UBS Investment Bank, Cantor Fitzgerald & Co. and BMO Capital Markets Corp. acted as joint book-runners for the company’s initial public offering.
A registration statement relating to the units and the underlying securities was declared effective by the Securities and Exchange Commission on July 22, 2015.
This press release shall not constitute an offer to sell nor the solicitation of an offer to buy, any securities in any state or jurisdiction in which such offer, solicitation, or sale would be unlawful prior to registration or qualification under the securities laws of any such state or jurisdiction. A copy of the final prospectus relating to the offering may be obtained for free by visiting the U.S. Securities and Exchange Commission website at http://www.sec.gov. Alternatively, a copy of the prospectus related to this offering may be obtained from: UBS Investment Bank, Attn: Prospectus Department, 1285 Avenue of the Americas, New York, New York 10019, tel.: (888) 827-7275; Cantor Fitzgerald & Co., 499 Park Avenue, New York, New York 10022, Attn: Kevin Brennan, firstname.lastname@example.org, tel.: (212) 915-1970; and BMO Capital Markets Corp., 3 Times Square, 27th Floor, New York, New York 10036, Attn: BMO Prospectus Dept., tel.: (800) 414-3627.

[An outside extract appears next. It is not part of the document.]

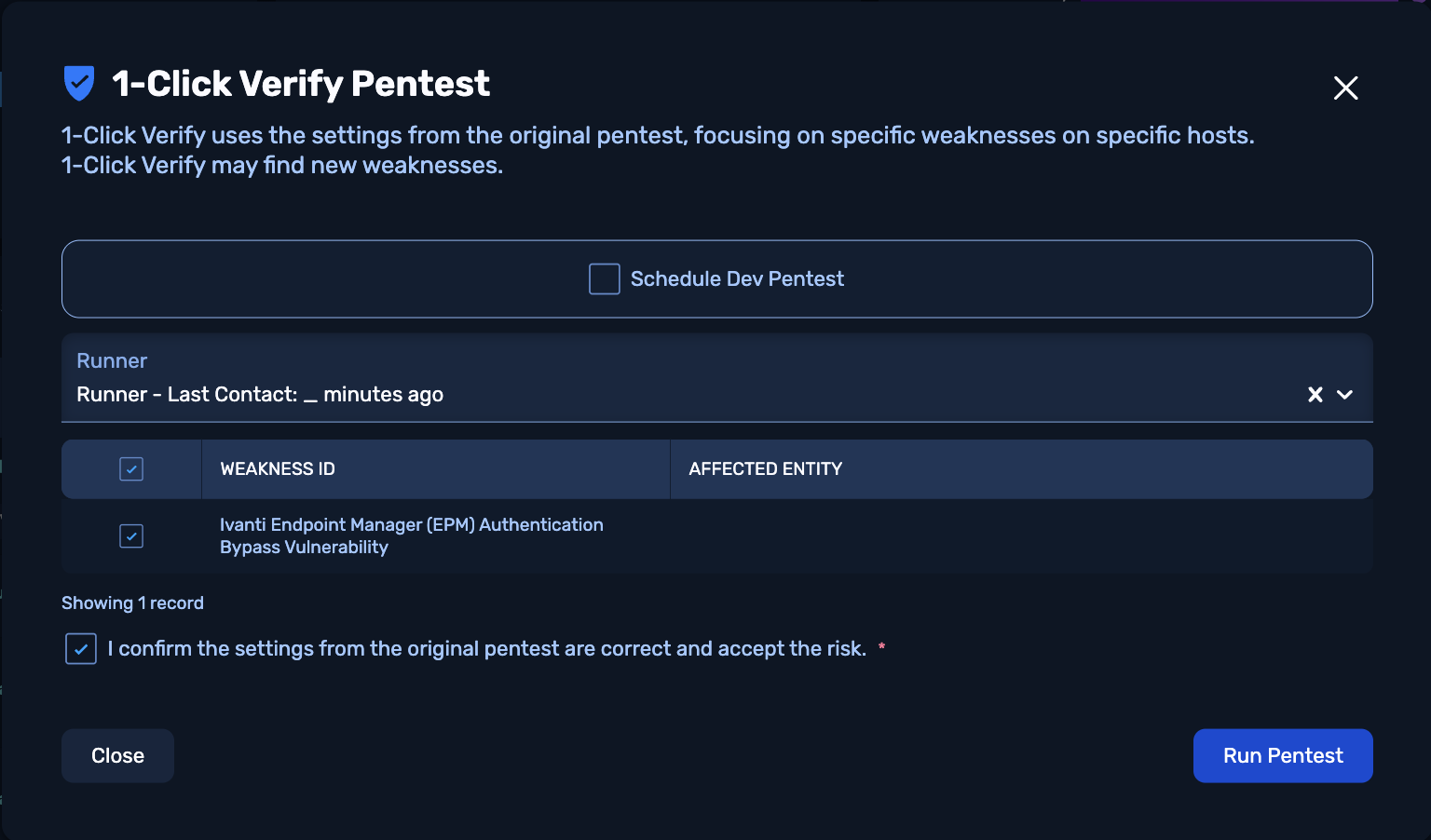This screenshot has height=840, width=1431.
Task: Sort by the AFFECTED ENTITY column header
Action: click(x=765, y=469)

This press release contains statements that constitute “forward-looking statements.” Forward-looking statements are subject to numerous conditions, many of which are beyond the control of the Company, including those set forth in the Risk Factors section of the Company’s registration statement and prospectus for the offering filed with the Securities and Exchange Commission (“SEC”). Copies are available on the SEC’s website, www.sec.gov. The Company undertakes no obligation to update these statements for revisions or changes after the date of this release, except as required by law.
ABOUT HENNESSY CAPITAL ACQUISITION CORP. II
Hennessy Capital Acquisition Corp. II is a newly organized blank check company founded by Daniel J. Hennessy and formed for the purpose of effecting a merger, capital stock exchange, asset acquisition, stock purchase, reorganization or similar business combination with one or more businesses. The Company’s acquisition and value creation strategy is to identify, acquire and, after its initial business combination, build an industrial manufacturing, distribution or services business.